Versioning re-visited (was : mixed signals on "Writing HTML documents", tutorial, etc.)

Thread re-named at Dan Connolly's request.  CC list has
"public-html" re-instated, as I could find nothing in
Dan's message to suggest it should be migrated to "www-archive".

Ian Hickson wrote:

> It's not really clear to me that this is an interesting question. I mean, 
> once HTML6 is out, who cares what HTML5 says?

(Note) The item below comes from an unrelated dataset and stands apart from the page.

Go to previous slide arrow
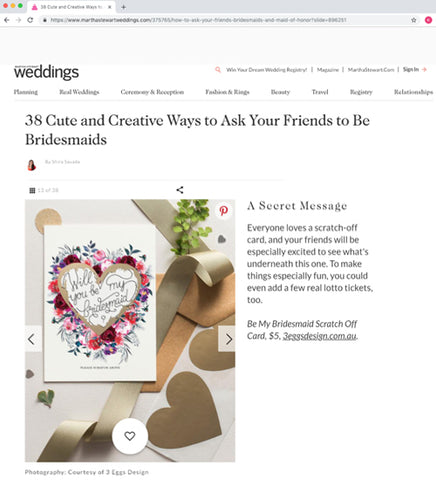The image size is (436, 480). (33, 339)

Everyone who has written an HTML 5 document.  I have been
creating web pages ever since HTML 2.0 (many on this list
will have been creating them for far longer), and every
page that I have validated in the past will validate today,
because the specification against which it is written is
enshrined in its DOCTYPE directive.  Yes, it might be helpful
if the validator said (e.g.) "Although your document is
valid HTML 2.0, it is not valid HTML 4.01 which is the current
standard", but that is as far as I want it to go : I most
certainly do /not/ want it to say (in effect) "I have ignored
your DOCTYPE directive and am validating against the most
recent version of the standard" (a) because that is not the
validator's job, and (b) because "the most recent version of
the standard" may well be a very contentious concept, particularly
in view of the divergent evolutionary paths that are only too
apparent at the moment.

> That's one option, possibly not the most useful. There are two more 
> options, one is to simply always validate against the latest version that 
> has that DOCTYPE (this is, IMHO, the most useful option), and the third 
> option is to provide the user with the option to pick which version to 
> validate against (that's e.g., what the CSS validator does).

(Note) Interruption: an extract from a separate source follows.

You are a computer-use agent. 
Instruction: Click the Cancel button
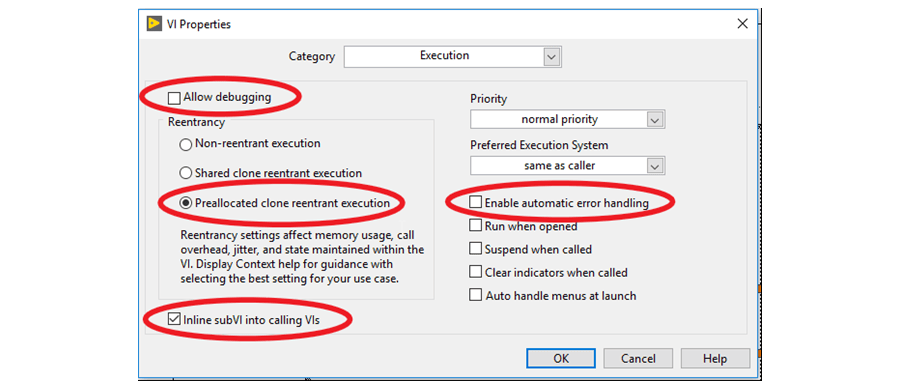[x=638, y=359]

See above : IMHO, every well-formed (X)HTML document should
contain a pointer to the specification against which it was
written; traditionally this pointer has been the DOCTYPE directive,
and I can see no justification for varying or ditching that now.

> What are the benefits?

The goalposts are fixed, for perpetuity.  A valid document
will remain valid, an invalid document will remain invalid,
and a validator will never give different answers concerning
a particular instantiation of a document.  Furthermore,
a user agent can -- <em>if it so chooses</em> -- make use
of the DOCTYPE in order to vary its parsing, rendering and
so on.  By providing versioning information in the DOCTYPE,
you /allow/ a browser or other user-agent to vary its
behaviour depending on the specification against which
the document was written (but you do not /require/ it); by
removing that information, you prevent browsers/user agents
from adjusting their behaviour to best suit the document
being rendered.
> 
> The drawbacks, the cons, the problems caused by versioning, are:
> 
>  * Authors will check their documents against obsolete versions of the 
>    spec (as, e.g., authors today check their documents against HTML4 
>    instead of HTML4.01), meaning that they do not benefit from the fixes
>    that newer versions of the spec have received, and thus that their 
>    pages are not optimally conformant and accessible.

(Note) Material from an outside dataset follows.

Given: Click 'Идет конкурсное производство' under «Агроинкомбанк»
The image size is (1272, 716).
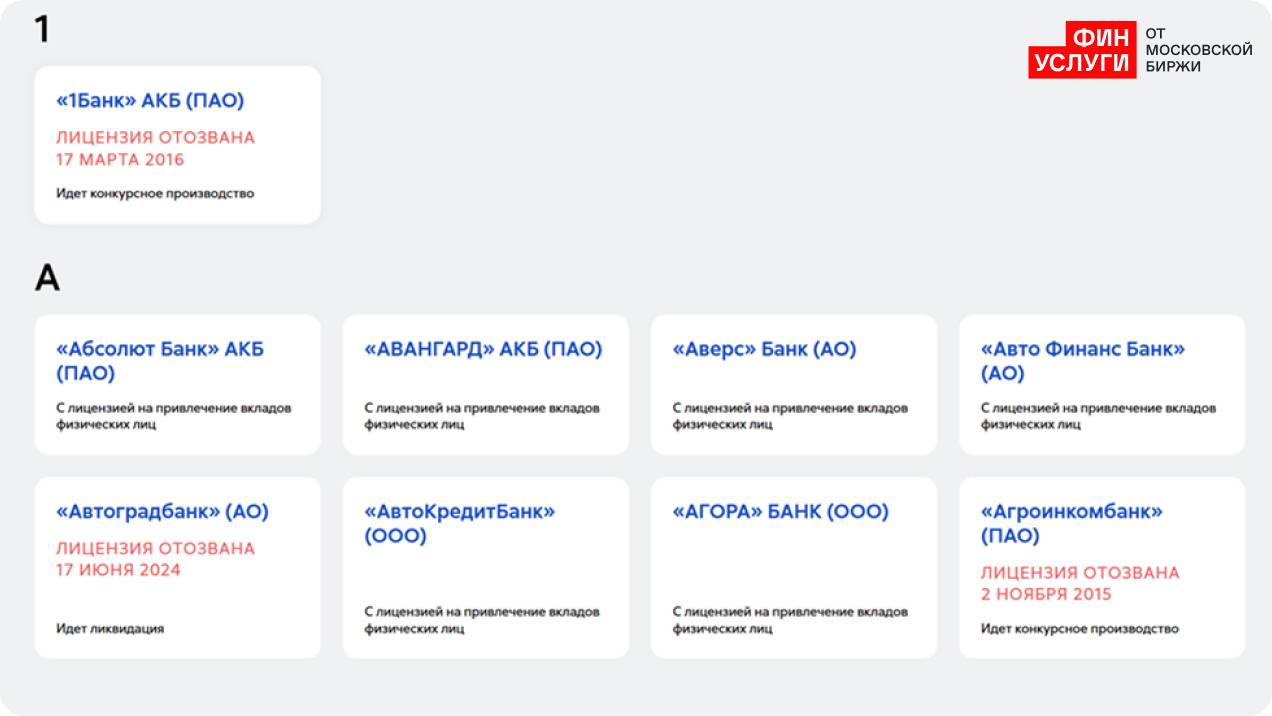Looking at the screenshot, I should pos(1079,629).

A document which was valid HTML 4.0 (and therefore, for example,
did not include the "name" attribute on an image) will still
be valid today, and an invalid HTML 4.0 document (which, for
example, /did/ include such an atribute) will still be invalid
today.  That is indisputably correct.  As discussed above,
I have no objections to the validator telling me that an
invalid HTML 4.0 document would be valid HTML 4.01 if I were
to change the DOCTYPE, but that goes beyond formal validation
and into the realms of AI and deep document analysis.  I
certainly wouldn't want the validator to tell me this by
default (because of the parsing overheads), but it /might/
want to tell me that my DOCTYPE is not the most recent, and
I might get different results were I to change it.
> 
>  * An implementor may be tempted to implement a new rendering engine per 
>    version, leaving their old rendering engines with undocumented bugs, 
>    and forcing other implementors to implement a growing number of engines
>    just to compete, eventually leading to the inability for other vendors
>    to compete, and thus to the stagnation of the Web and its failure in 
>    the face of proprietary technologies (as, e.g., is already happening 
>    with IE8, and as has been experienced, in part, with "quirks mode").

There is no "forcing" here.  Yes of course an implementor may be
tempted to write a new renderer for a new spec., leaving the old,
?buggy?, renderer in situ, but no-one forces other implementors
to do likewise.  Leaving aside the marketing strength of Microsoft
(which is /not/, IMHO, this group's concern), users will elect to
use the browser that best suits their needs : and if one implementor
invents a "better" mousetrap (sorry, browser), then the world will surely
build a path to his/her door.
> 
>  * The editors of future versions of the specification will be tempted to
>    use versioning as a means to fix compatibility problems, instead of 
>    picking the harder, but ultimately better, option of addressing 
>    problems in the language itself (as, e.g., people have suggested 
>    several times already for HTML5).

I'm not sure which of those two options "people have suggested" (it's
not clear from your prose) but nor do I follow what you are saying :
can you give an example of "us[ing] versioning as a means to fix
compatibility problems" and compare/contrast this with the idea of
"addressing problems in the language itself" ?

> 
>  * Authors of Web pages merely copy-and-paste the boilerplate text at the 
>    moment, so the shorter and simpler we make it the better; the more we 
>    make the boilerplate change from year to year the more difficulty 
>    authors will have adapting.

As Gregory J. Rosmaita <oedipus@hicom.net> wrote elsewhere :

> 1. poor authoring practices should NOT sway or inform our decisions 

I for one am not the least bit interested in helping to design
a markup language for those too lazy to think : authors who merely
"copy-and-paste the boilerplate text" should /not/ be the target
of our efforts; rather we should be working to design a language that
/can/ be written by hand but which can equally well be written
by well-designed authoring tools, and which results in documents
that are (a) maximally accessible (surely the first criterion),
and (b) can be efficiently rendered.  I would say a lot more about
the design desiderata, but that would be off-topic for this thread.

Philip Taylor

Received on Thursday, 21 June 2007 16:01:23 UTC